**EXERCISE DESCRIPTION**. The listing is to be reproduced exactly, excluding its pictures.

-------- GIVEN DATA

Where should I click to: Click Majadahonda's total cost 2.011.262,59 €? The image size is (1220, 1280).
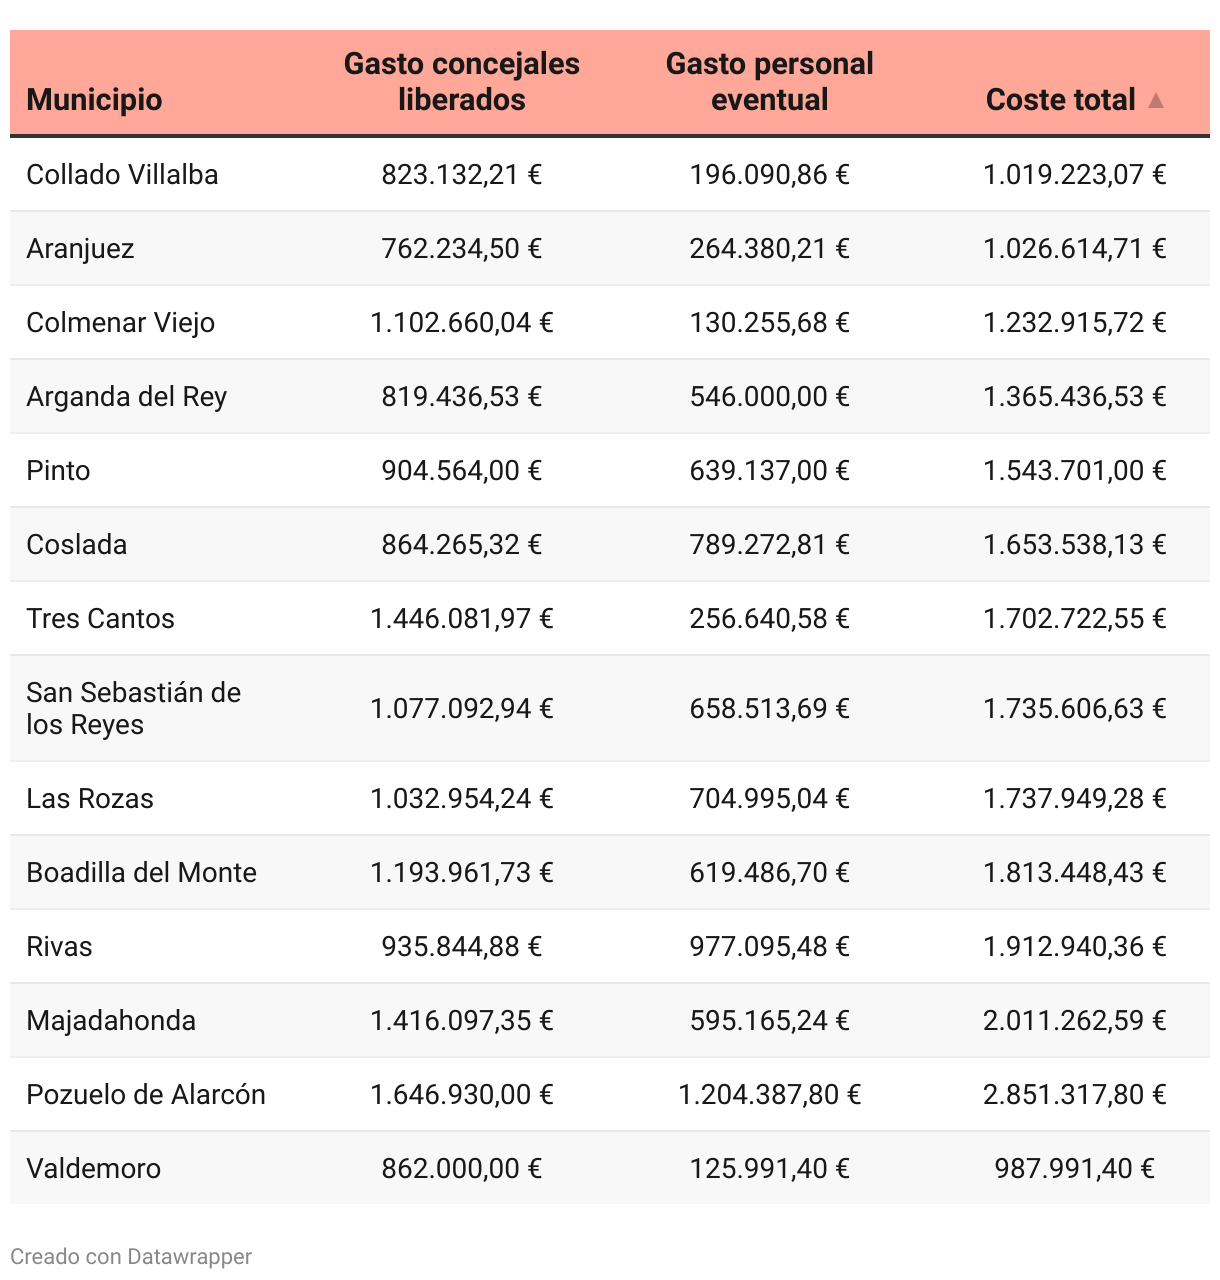pos(1074,1021)
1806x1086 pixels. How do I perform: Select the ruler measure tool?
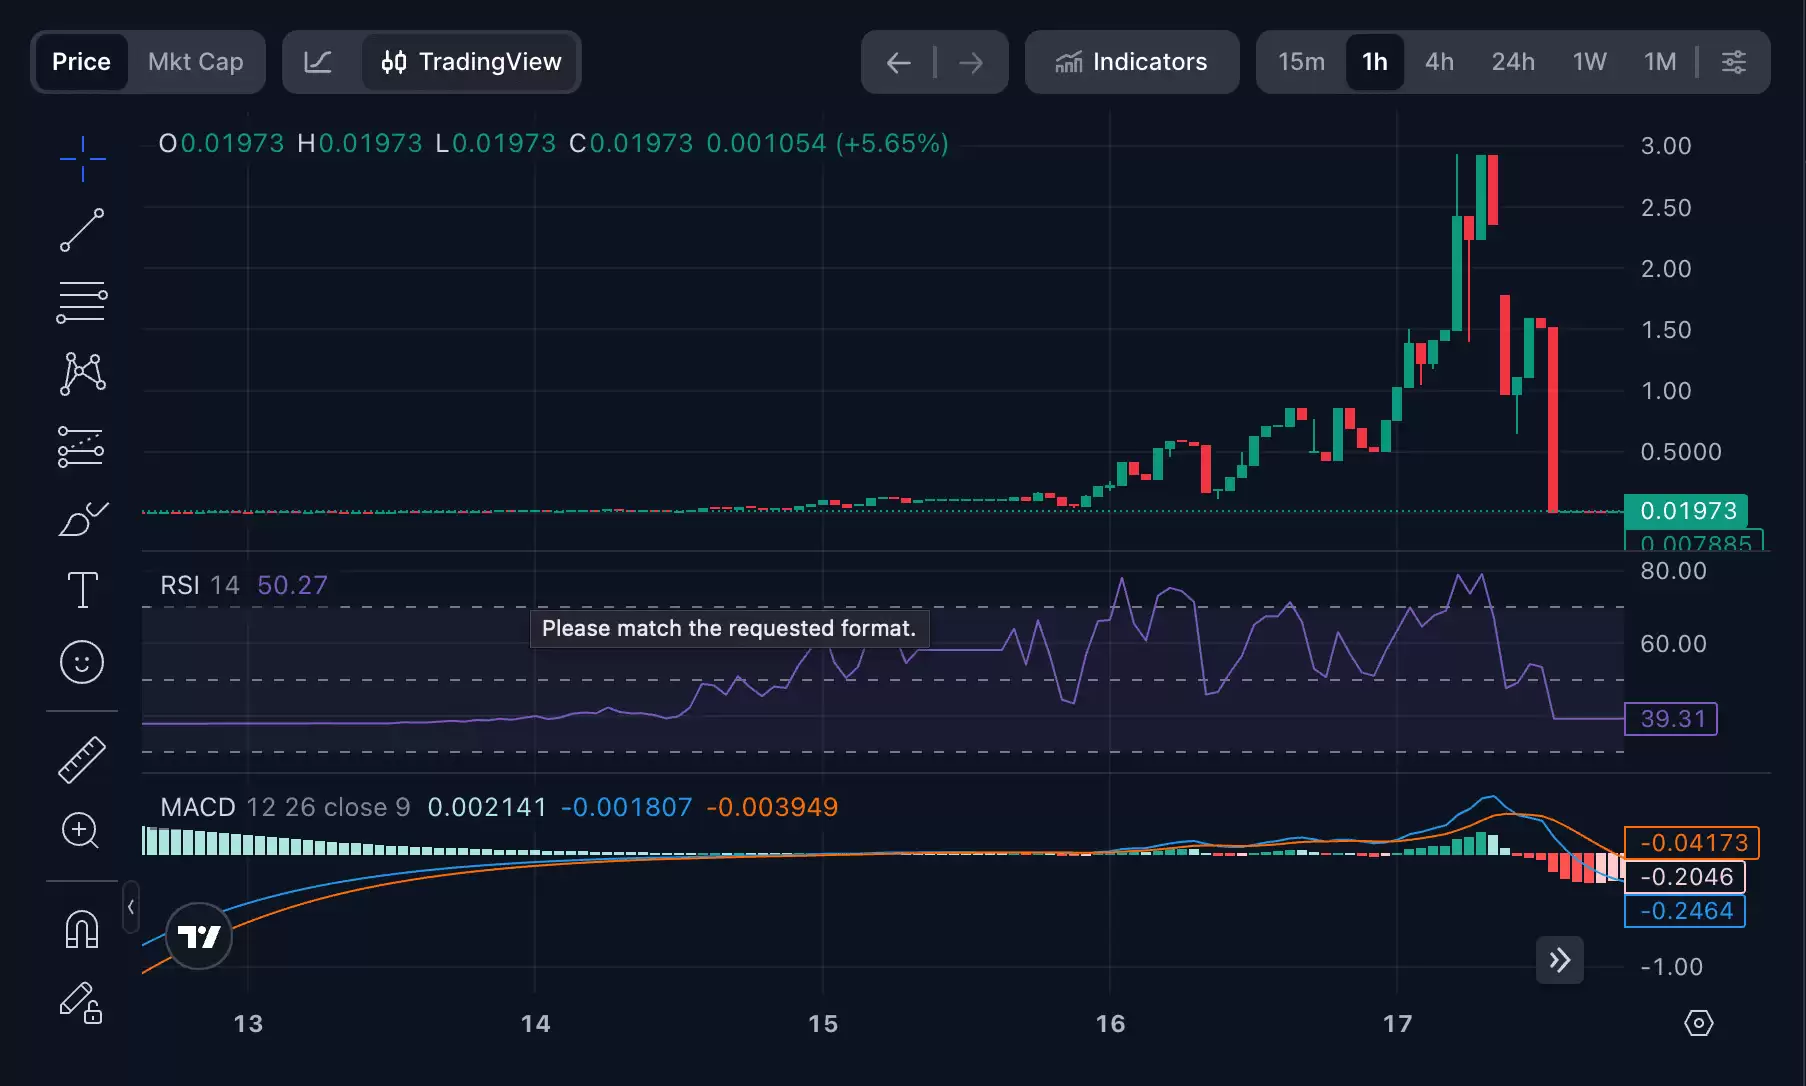tap(82, 759)
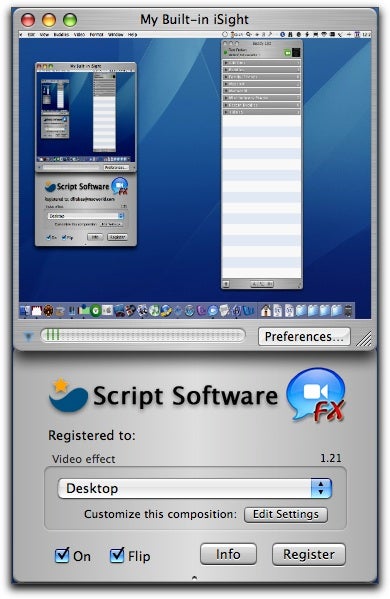Uncheck the Flip checkbox
The image size is (390, 599).
[117, 555]
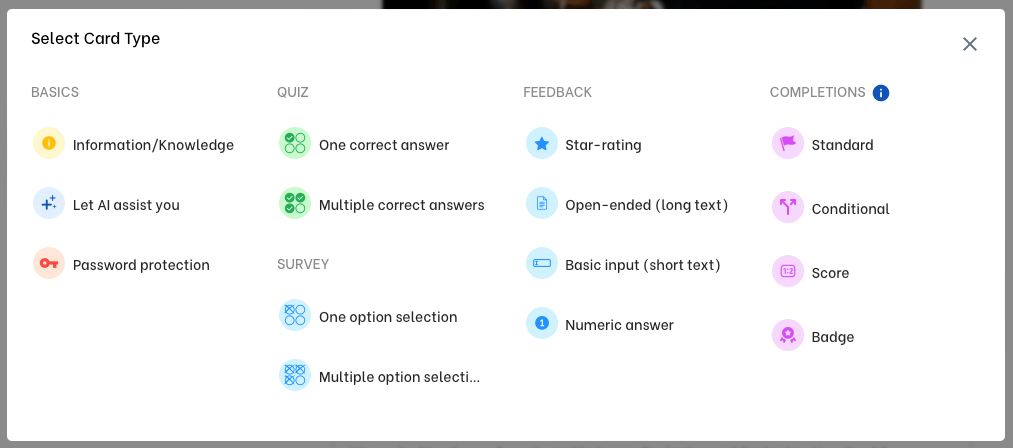
Task: Click the Conditional completion branch icon
Action: (788, 208)
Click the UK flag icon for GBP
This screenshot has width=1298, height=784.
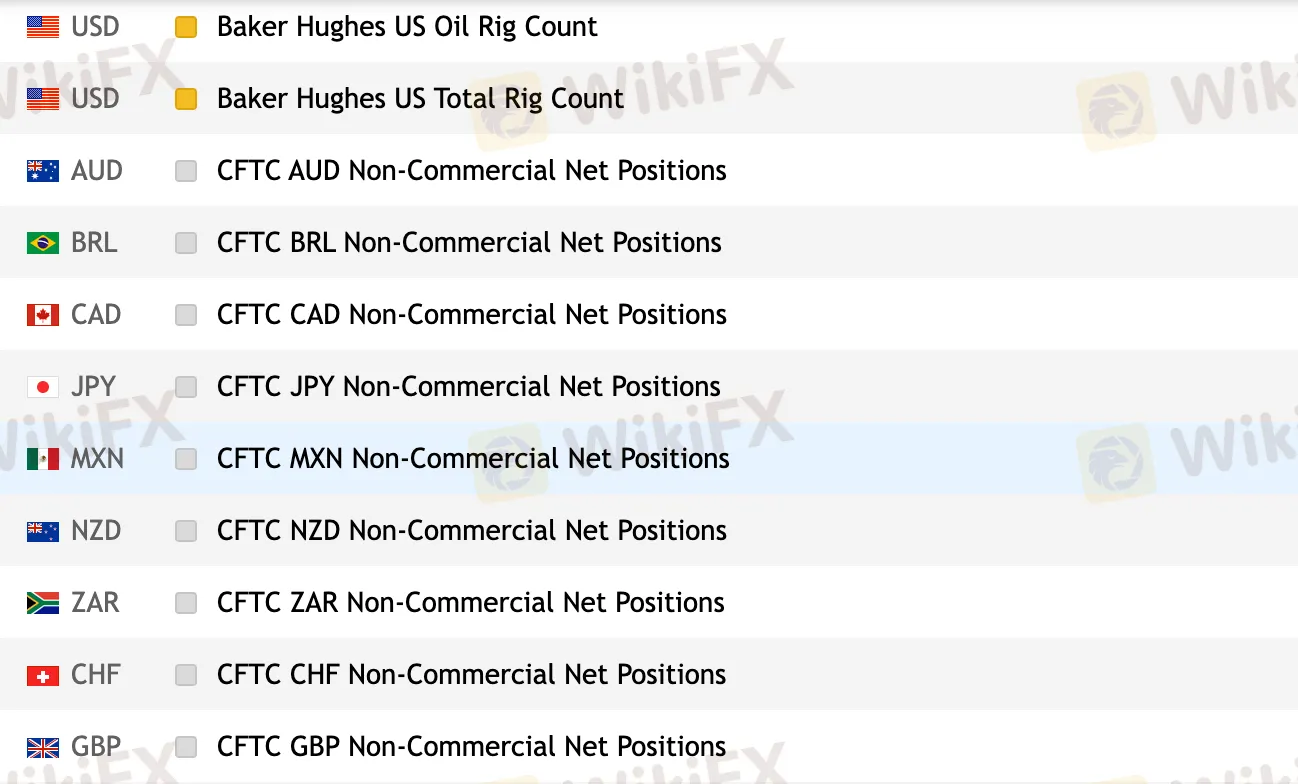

----------------

**YOUR SOLUTION**.
Where should I click to: Click Majadahonda's total cost 2.011.262,59 €? The image size is (1220, 1280).
pos(1074,1021)
1806x1086 pixels. How do I perform: Select the ruler measure tool?
tap(82, 759)
Uncheck the Flip checkbox
The image size is (390, 599).
[117, 555]
Task: Click the Conditional completion branch icon
Action: (788, 208)
Click the UK flag icon for GBP
This screenshot has width=1298, height=784.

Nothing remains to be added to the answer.